With the development of positioning devices, Internet-of-Things (IoT) modules, and sensor networks, massive numbers of transportation data that contain considerable undiscovered knowledge have been collected. The exploration of traffic monitoring data can provide deep insight into public transportation facility planning, route optimization, and surveillance purposes. For example, traffic volume data are useful for estimating the design–hour volumes and predicting the travel times [18], and traffic planners trace vehicle the trajectories to optimize the locations of charging stations. There have been a wide variety of research streams in the processing of large datasets in the transportation sector. Zhu et al. [43] predicted the future state of road traffic using a clustering method combined with a recurrent convolutional neural network, Deb and Liew [10] proposed an algorithm for identifying and correcting noisy categorical attribute values in large traffic accident datasets, with a probability measure inferred from statistics within the dataset and Teng et al. developed a multi-step forecasting method for online car-hailing demand [34].
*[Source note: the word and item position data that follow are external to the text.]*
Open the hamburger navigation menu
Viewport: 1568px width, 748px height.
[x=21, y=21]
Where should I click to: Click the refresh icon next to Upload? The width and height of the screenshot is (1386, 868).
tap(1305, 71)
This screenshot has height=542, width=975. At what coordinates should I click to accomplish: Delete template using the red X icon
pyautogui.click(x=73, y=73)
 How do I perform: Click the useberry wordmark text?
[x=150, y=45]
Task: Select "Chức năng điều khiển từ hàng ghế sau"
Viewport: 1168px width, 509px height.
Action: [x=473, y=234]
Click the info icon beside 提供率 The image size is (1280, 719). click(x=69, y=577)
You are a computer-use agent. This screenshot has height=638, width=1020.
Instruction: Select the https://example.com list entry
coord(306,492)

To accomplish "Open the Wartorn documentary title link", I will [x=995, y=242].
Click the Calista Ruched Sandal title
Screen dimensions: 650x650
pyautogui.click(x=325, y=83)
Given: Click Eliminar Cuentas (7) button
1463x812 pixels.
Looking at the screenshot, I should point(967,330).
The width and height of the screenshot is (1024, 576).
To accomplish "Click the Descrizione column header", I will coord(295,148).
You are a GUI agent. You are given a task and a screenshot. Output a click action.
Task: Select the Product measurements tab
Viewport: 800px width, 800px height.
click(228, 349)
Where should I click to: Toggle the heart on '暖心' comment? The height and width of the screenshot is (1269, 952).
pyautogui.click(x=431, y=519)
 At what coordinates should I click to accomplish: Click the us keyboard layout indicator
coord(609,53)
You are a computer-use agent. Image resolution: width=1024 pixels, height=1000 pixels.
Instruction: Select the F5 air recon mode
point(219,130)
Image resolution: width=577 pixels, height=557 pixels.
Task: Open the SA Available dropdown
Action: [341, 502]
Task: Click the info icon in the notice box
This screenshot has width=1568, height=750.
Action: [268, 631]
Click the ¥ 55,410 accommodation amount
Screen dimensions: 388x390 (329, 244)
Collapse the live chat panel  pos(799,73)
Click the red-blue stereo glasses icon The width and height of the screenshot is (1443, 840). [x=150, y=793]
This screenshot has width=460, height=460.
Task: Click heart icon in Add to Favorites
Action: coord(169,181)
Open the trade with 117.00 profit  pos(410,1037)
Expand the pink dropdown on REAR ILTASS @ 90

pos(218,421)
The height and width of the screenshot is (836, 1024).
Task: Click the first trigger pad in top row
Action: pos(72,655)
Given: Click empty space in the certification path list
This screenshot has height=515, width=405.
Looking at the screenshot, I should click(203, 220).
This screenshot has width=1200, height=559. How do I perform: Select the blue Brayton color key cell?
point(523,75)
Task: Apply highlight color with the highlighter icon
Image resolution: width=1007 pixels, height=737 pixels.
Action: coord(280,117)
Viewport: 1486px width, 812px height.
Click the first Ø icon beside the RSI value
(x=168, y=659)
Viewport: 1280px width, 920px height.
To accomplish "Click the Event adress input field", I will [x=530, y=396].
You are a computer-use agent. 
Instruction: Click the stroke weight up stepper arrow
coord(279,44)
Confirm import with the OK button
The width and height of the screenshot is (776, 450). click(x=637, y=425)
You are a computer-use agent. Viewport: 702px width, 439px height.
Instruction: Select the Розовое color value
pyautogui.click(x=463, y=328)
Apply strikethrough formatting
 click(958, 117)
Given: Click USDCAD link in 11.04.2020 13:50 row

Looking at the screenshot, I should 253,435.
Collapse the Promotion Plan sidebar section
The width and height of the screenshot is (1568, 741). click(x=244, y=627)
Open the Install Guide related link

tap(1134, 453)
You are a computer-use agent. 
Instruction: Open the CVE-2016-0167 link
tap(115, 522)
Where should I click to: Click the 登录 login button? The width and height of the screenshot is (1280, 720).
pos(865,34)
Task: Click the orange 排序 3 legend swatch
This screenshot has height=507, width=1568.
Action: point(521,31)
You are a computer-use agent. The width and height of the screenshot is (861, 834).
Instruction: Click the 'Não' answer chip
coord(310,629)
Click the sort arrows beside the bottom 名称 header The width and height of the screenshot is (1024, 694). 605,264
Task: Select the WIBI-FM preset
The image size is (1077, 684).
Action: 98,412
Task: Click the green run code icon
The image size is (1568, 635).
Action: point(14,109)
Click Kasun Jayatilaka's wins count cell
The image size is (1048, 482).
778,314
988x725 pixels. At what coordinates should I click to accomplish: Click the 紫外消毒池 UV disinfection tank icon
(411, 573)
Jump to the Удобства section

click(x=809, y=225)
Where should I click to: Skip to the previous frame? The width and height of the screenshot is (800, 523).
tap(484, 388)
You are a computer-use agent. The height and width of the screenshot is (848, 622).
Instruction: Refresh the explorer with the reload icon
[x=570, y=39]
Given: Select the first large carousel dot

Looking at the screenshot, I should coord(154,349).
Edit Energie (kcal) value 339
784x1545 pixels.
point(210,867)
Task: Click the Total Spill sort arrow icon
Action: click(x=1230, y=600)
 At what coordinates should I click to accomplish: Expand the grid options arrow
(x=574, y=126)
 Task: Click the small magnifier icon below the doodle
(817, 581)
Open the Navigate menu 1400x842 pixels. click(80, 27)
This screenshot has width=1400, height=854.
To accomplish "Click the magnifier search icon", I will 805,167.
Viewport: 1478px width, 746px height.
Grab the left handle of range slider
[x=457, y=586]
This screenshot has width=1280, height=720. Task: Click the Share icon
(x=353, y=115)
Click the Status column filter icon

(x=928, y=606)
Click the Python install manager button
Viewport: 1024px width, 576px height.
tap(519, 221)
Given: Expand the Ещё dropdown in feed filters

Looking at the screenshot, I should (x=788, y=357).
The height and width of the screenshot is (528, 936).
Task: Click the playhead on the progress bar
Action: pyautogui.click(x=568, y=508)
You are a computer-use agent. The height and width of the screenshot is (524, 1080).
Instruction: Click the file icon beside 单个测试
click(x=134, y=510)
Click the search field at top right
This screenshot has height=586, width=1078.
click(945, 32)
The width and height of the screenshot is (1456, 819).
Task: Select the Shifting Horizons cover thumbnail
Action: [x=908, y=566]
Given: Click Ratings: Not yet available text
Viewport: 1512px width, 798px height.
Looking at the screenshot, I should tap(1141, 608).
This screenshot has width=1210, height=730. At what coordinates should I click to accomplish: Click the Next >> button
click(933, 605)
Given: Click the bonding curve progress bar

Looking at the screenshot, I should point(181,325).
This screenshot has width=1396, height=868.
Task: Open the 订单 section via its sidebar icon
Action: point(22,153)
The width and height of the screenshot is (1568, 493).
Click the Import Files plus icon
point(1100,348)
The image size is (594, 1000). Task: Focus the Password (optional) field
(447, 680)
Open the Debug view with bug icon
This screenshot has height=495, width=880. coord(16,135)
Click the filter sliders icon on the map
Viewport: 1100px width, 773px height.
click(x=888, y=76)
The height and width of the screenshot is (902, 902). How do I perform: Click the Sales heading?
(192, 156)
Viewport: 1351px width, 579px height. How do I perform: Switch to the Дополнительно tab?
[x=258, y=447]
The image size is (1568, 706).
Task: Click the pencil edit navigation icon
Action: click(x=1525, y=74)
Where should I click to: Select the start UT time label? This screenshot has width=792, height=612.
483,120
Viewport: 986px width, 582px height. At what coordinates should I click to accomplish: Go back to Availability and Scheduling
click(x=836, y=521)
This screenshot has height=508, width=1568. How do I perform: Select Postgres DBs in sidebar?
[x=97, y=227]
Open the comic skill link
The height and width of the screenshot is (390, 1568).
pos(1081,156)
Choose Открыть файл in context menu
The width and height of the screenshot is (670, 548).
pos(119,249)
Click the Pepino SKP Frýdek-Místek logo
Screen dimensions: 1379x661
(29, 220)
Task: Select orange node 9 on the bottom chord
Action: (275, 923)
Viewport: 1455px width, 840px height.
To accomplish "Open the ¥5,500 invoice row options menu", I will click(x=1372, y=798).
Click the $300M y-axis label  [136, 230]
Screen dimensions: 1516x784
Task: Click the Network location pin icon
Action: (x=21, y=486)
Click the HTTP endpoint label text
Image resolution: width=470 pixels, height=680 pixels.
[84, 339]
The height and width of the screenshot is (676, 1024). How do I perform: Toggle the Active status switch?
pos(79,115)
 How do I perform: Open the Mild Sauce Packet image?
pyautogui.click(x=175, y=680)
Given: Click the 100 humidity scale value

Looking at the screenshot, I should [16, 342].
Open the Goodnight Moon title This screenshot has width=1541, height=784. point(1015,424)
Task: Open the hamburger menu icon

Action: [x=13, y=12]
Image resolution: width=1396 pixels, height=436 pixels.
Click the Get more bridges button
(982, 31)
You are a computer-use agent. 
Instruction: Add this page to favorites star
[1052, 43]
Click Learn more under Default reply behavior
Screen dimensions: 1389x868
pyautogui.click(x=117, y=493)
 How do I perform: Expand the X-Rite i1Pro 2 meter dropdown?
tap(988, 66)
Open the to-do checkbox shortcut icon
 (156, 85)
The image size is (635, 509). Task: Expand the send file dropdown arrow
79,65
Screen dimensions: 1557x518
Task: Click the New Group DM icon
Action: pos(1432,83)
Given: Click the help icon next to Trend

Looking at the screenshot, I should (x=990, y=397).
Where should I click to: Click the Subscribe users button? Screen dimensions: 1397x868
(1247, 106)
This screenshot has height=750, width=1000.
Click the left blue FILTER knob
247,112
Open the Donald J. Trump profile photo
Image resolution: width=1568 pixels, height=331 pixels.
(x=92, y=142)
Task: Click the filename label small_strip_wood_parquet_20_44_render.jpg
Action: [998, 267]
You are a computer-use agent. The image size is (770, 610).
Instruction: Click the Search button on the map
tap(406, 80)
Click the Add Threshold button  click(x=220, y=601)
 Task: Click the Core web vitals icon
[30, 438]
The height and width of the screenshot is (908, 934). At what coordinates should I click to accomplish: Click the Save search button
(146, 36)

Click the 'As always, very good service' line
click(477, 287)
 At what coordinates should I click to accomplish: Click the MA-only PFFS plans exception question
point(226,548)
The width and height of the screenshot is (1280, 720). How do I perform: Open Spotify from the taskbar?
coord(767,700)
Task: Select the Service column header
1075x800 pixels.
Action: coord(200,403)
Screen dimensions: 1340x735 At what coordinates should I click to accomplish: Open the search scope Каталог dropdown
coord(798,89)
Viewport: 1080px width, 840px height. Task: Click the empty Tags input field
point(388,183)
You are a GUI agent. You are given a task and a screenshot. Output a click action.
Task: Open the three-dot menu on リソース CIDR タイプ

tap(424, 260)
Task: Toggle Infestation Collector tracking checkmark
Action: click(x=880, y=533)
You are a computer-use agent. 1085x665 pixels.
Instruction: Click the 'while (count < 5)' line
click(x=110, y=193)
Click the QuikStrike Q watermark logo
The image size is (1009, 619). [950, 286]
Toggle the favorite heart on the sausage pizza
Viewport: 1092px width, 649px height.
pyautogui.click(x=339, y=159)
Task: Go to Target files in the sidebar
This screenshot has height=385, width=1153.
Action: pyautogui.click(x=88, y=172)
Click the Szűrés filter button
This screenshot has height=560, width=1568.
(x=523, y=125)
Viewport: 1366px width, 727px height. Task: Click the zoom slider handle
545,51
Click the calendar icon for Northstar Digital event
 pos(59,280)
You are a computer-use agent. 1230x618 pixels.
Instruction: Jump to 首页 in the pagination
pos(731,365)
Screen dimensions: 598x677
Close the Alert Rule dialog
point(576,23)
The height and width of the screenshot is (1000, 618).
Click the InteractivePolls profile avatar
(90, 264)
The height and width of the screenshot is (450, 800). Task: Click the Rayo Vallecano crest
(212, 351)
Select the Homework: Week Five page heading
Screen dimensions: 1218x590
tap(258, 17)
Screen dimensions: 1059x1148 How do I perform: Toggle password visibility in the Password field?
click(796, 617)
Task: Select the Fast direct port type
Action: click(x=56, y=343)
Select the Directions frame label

This research was motivated by the real-world application of discovering patterns in the usage of stations in the Vélib’ bicycle sharing system (BSS) in Paris, France. Vélib’ BBS has approximately 14,500 bicycles at 1,230 rental stations located within the Paris metropolitan area [15]. Users are allowed to retrieve and return bikes to any available station, and staff members redistribute bicycles among rental stations overnight. The data contain hourly occupancy information in terms of the available bicycles and docks at each station. In this context, the task of outlier detection is to discover occupancy profiles that differ substantially from or are inconsistent with the remaining set. For instance, in the case of an unexpected system disruption, operators can identify the potential root causes after identifying the outlying trajectory [30]. Outlier detection can also contribute to the adjustment of pricing policies and improve the redistribution efficiency of bikes over stations.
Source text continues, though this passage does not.